**SOURCE:**
-=-=-=-=-
One year on

John ‘Jim’ Adams – 24th November 1940 to 29th September 2006

I can hardly believe it’s been a year since I got that phone call, my brother Steve telling me that our dad had collapsed and died during his pool maintenance round in Florida. The next week was pretty horrible… I flew out to Orlando with my sister Sue on the Monday morning, attended the funeral on the Tuesday, flew back that evening, arrived home on Wednesday morning… and then we moved house on the Thursday. I was moved by the amount of people who attended my dad’s funeral service. The chapel was crammed full of people… his friends and customers, all of whom were deeply shocked by his sudden passing but full of good things to say about him. Not that I expected any different. Speaking at the service was one of the most moving experiences of life, and it was probably because I do so many (too many) presentations as part of my job that I was able to keep going.

Jim AdamsHowever, one thing I could be 100% sure of today, if he was sitting here next to me now my dad would tell me not to focus on the sad stuff. He’d tell me to lighten up. “Worrying” he once told me “just makes you ill, so don’t do it”. He also once told me to bump him off if he became old and senile (which I didn’t actually agree to and now don’t have to worry about). With this ethos in mind, I’d like to remember his genius and occasional wit with a few choice stories…

Bad jokes – a couple of weeks ago I was chatting with my uncle Terry, and he said that what he most remembered about my dad was his bad jokes. Like father, like son. The one he probably told to everyone, and Terry remembered this, was the one about being a tap dancer and falling into the sink. The ironic thing was that you could tell my dad a joke, he’d tell you it was rubbish, but then he’d tell you one even worse.

He was also very good at spinning stories. Nine years ago I was working in Boston for two weeks and he flew up from Florida to spend the weekend with me. I clearly remember a story he told me about a friend of his who had hit a wild pig with his car, and then later got in trouble with a wildlife warden. It was spun out in great detail for about twenty minutes, until I discovered that it was all completely untrue and had been constructed with the sole intention of delivering one bad punch-line (the pig had squealed on him).

More recently, he’d had the end of one finger amputated due to some damage to the bone. When my daughter Lauren looked very concerned, he just told her that he was special as he was the only guy around who could count up to 9½.
-=-=-=-=-
**DATASET EXTRACT:**
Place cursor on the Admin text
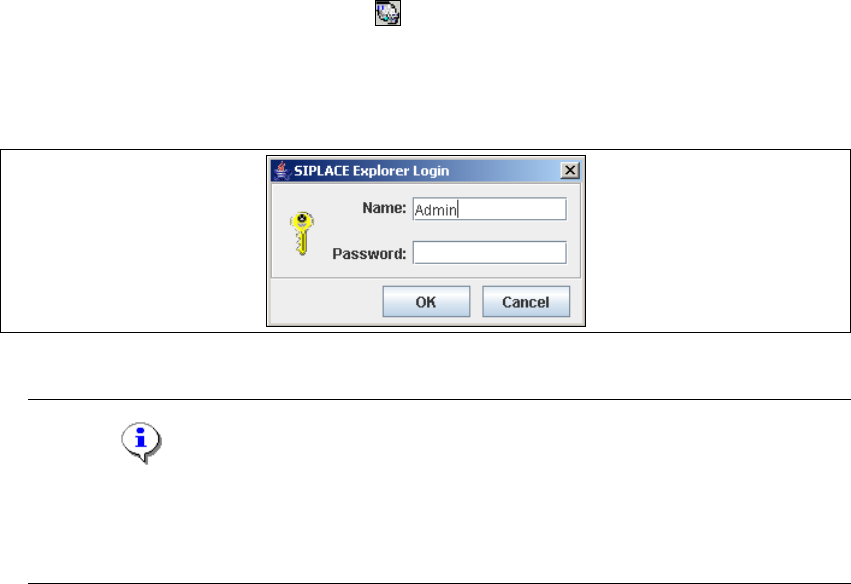This screenshot has width=851, height=584. 435,210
-=-=-=-=-
**SET TASKS:**
- A) From the piece remembering Jim Adams, set down the passage from "He was also" to "squealed on him).", word for word.
- B) Answer these from the piece remembering Jim Adams:
(i) What was the writer's father doing when he collapsed?
(ii) In which city was the writer working for two weeks nine years earlier?
(iii) What number did he tell Lauren he was the only guy around who could count up to?
- C) Extend the piece remembering Jim Adams, picking up right after its last sentence.

**TASK-BY-TASK ANSWERS:**
- A)
He was also very good at spinning stories. Nine years ago I was working in Boston for two weeks and he flew up from Florida to spend the weekend with me. I clearly remember a story he told me about a friend of his who had hit a wild pig with his car, and then later got in trouble with a wildlife warden. It was spun out in great detail for about twenty minutes, until I discovered that it was all completely untrue and had been constructed with the sole intention of delivering one bad punch-line (the pig had squealed on him).

- B)
(i) His pool maintenance round in Florida.
(ii) Boston.
(iii) 9½.

- C)
The remote control – nearly twenty years ago (possibly a bit less) Sue and I shared a flat, but as she was a British Airways stewardess at the time she wasn’t there often. My dad stayed in the flat for a few months before leaving for the USA. Mostly this worked very well because he liked cooking and served up some good stuff – his signature dish was mince and potatoes, and also invented the ingenious method of warming the plates by putting them on top of the boiler. Sometimes in the evening, if he was bored, he’d do his best to irritate me for a laugh – things like throwing peanuts at me or hitting my head with a slipper while I was watching television. This was a few years ago, and the television didn’t have a remote control (imagine that kids, the Dark Ages). In the living room there was one prime-position chair in front of the television and a sofa (not in a prime position), so occupancy of that chair was hotly contested – sometimes won by tossing a coin or stealing the position if the occupier moved out. So, the lack of remote control meant that you had to get up and physically go over to the television, which sometimes resulted in a childish race to the prime chair if you could move off the sofa quick enough.

One evening he claimed occupancy of the chair, but then wanted to switch channels. I got ready to make my move – and then I saw it. He had brought in a length of bamboo, and wielded it across the five foot gap to the television to hit the buttons. Genius.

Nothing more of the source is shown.